Keeping the groin area clean is crucial. People should dry the area thoroughly but gently after each wash to help prevent or manage eczema on the skin.

It is essential that people with scrotal eczema avoid scratching the area.

If someone uses a steroid cream to treat their eczema, they should wait until the cream is thoroughly dry before applying a moisturizer.

Some condoms and spermicides may irritate the skin. If these do cause a problem, a doctor can suggest an alternative.

People should contact their doctor if they experience any signs of irritation. Doing so can help avoid worsening eczema symptoms or uncover an underlying related medical condition.

Below are some common questions about scrotal eczema.

Is scrotal eczema normal?

Estimates suggest that 1 in 10 Americans may experience eczema in their lifetime. Although eczema most commonly affects areas such as the hands, scalp, and elbows, it can occur anywhere on the body.

Irritation due to sweating, tight clothing, or skin friction around the scrotum can trigger eczema flare-ups. People can speak with a doctor to learn about the best treatment for them.

How does someone get rid of scrotal eczema?
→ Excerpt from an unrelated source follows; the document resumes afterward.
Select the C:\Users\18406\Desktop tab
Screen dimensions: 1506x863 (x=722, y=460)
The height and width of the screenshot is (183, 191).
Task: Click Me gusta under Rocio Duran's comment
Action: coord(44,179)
There is no cure for scrotal eczema. However, a person can manage it through a combination of prescription and OTC medications and by avoiding exposure to triggers such as allergens and irritants.

What is the difference between scrotal eczema and jock itch?

Jock itch is a fungal infection of the skin that causes an itchy, red, ring-shaped rash in the groin area. Scrotal eczema is a chronic inflammatory skin condition that appears in relapsing periods of “flares.”

Are there home remedies for scrotal eczema?

Home remedies that may relieve eczema symptoms include an oatmeal bath and a regular moisturizing routine. Wearing cotton underwear and avoiding irritating soaps may also help relieve scrotal eczema.

Learn more about natural remedies for eczema here.

Scrotal eczema, like eczema found elsewhere on the body, may occur due to irritants coming into contact with the skin. Irritants can include heat and humidity, OTC topical products, and contraceptives, such as condoms.

Home remedies and avoiding triggers can help relieve scrotal eczema symptoms. However, more severe cases may require treatments, such as steroids, antihistamines, or UV ray therapy.

Scrotal eczema may progress from mild to more serious stages quickly without treatment. It can also indicate a more serious underlying health condition. It’s advisable for a person to speak with a doctor if they notice symptoms appearing.